BlackKkKlansman: il manifesto satirico antirazzista di Spike Lee

Film presentato in concorso a Cannes 2018, BlackKkKlansman, è l’ultima pellicola di Spike Lee. Anche in quest’opera, come altre della sua carriera, il regista americano mostra chiaramente l’intento di voler approfondire e denunciare col suo cinema il tema del razzismo. Stavolta parte da una vicenda poco conosciuta.

Ron Stallworth (interpretato da John David Washington, figlio del celebre Danzel) è il primo afroamericano a diventare poliziotto a Colorado Springs. Fiero di essere nero (sfoggia senza problemi una vistosa capigliatura rasta) e per niente intimorito dalle pressioni di chi lo vede fuori posto nella polizia o intende discriminarlo per il colore della sua pelle, ha l’ambizione di fare qualcosa di concreto per cambiare dall’interno un sistema di discriminazioni che perdura da troppo tempo in uno stato conservatore e nazionalista come il Colorado.

Un po’ per gioco, un po’ come provocazione nei confronti della stessa polizia per cui lavora, che non lo valorizza, sottostimandolo, si finge per telefono un sostenitore delle ideologie xenofobe del Ku Ku Ku Klan, comunicando proprio con i leader della comunità del Colorado, e innesca un’operazione sotto copertura. Essendo di colore, Stallworth ha la necessità di essere aiutato da un altro agente (Adam Driver), il quale lo sostituisce per indagare sul campo sulle attività dei membri del Clan. L’operazione, partita quasi con scopo irriverente, diventerà ben presto più seria. Nel frattempo Stallworth si è anche infiltrato nella comunità delle Black Panter, per ordine della polizia, anche se non condivide il loro estremismo, perché la rivoluzione possa essere anche non violenta e svolgersi tramite le stesse istituzioni.

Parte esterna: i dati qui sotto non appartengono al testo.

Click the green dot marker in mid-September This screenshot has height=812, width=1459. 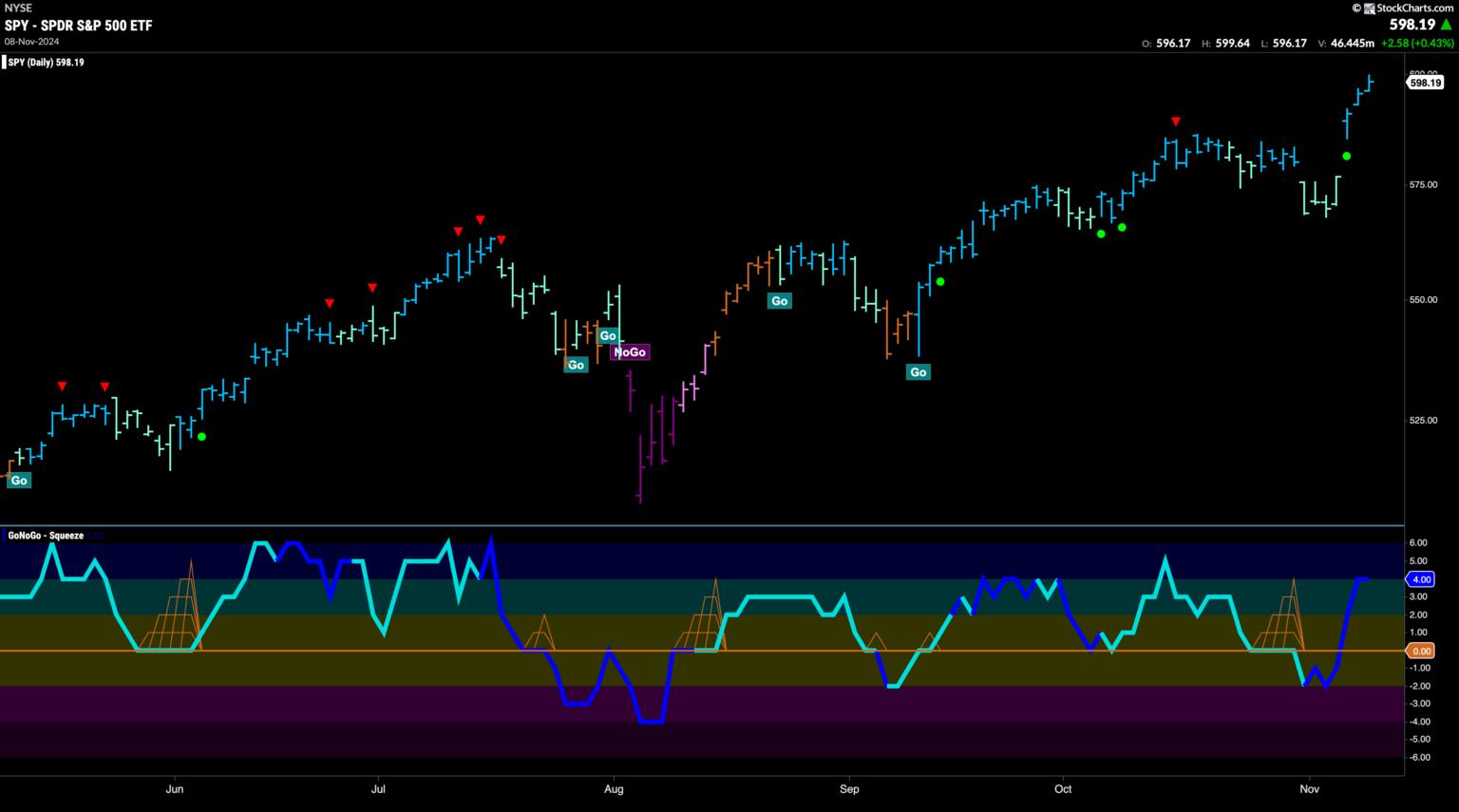(940, 281)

Da questa vicenda per molti versi marginale e meno potente di altre che sono state portate sullo schermo dallo stesso Spike Lee (per esempio la schiavitù della droga in Clockers) e da altri registi che hanno parlato del Ku Ku Klan (come nel potente Mississipi Burning di Alan Parker) il regista afroamericano trae fuori un vero e proprio manifesto antirazzista che parte come una commedia, ma assume poi i contorni del dramma e del discorso politico.

Sebbene il film sia girato con eleganza e sia molto chiaro nel denunciare la stupidità del Ku Ku Klan, diventando a tratti una satira contro i “bianchi incappucciati” (come sottolinea l’ironico titolo che gioca con le parole Klansman, uomo del clan, e il termine Ku Ku Klan) e contro l’estremismo dei valori su cui esso si fonda; a lungo andare però l’opera risulta per certi versi verbosa e ridodante, soprattutto perché “stira” il suo contenuto su una vicenda in fondo esile rispetto al vasto e complesso fenomeno del razzismo.

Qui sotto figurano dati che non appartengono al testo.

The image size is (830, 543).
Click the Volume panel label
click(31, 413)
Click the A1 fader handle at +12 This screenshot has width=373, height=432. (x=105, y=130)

Non mancano certo scene interessanti, come ad esempio quella in cui i membri del Clan guardano con compiacimento e derisione la pellicola “Nascita di una nazione” di Griffith, film palesemente razzista, che ,realizzato da uno dei più grandi registi dell’epoca, ebbe il potere di risvegliare il razzismo e la xenofobia di molti americani che la covavano in segreto, coltivando rancore verso la vittoria dei nordisti sugli schiavisti del sud nella guerra di Secessione.

In questa scena è come se il cinema manifesto di Spike Lee si scontrasse con il cinema manifesto che a suo tempo fu di Griffith. Due ideologie totalmente opposte, entrambe in qualche modo volte a sbeffeggiare l’avversario: in modo plateale ed epico, Griffith; attraverso una sottile ed elegante satira Lee.

Nonostante le interpretazioni convincenti, bei dialoghi, personaggi ben costruiti e una bella colonna sonora, BlacKkKlansman, appare però complessivamente ripetitivo e troppo carico in alcune scene, come se il regista volesse rimarcare non una ma più volte la sua idea antirazzista, che di certo arriva al pubblico e ai destinatari; ma l’impressione finale, al livello cinematografico è quella di un film a tratti troppo pieno e dalla durata eccessiva, che, se fosse durato di meno non sarebbe stato di certo meno potente nel trasmettere il suo ben chiaro messaggio.

Spike Lee fa di questa vicenda un manifesto: il riscatto del poliziotto nero che lotta per i propri diritti e per contrastare il razzismo con la legge piuttosto che con la violenza; ma come si diceva la vicenda ha infine conseguenze modeste, che non riscono a cogliere attraverso le immagini la crudezza e la spinosità del tema, qui affidate più alle parole, ai dialoghi e all’ironia, più che che scene filmiche di denuncia. Troppe parole dunque, che girano intorno, in fondo a pochi fatti.

Nel complesso non il film più potente, né il più stratificato di Spike Lee nella sua lotta contro il razzismo.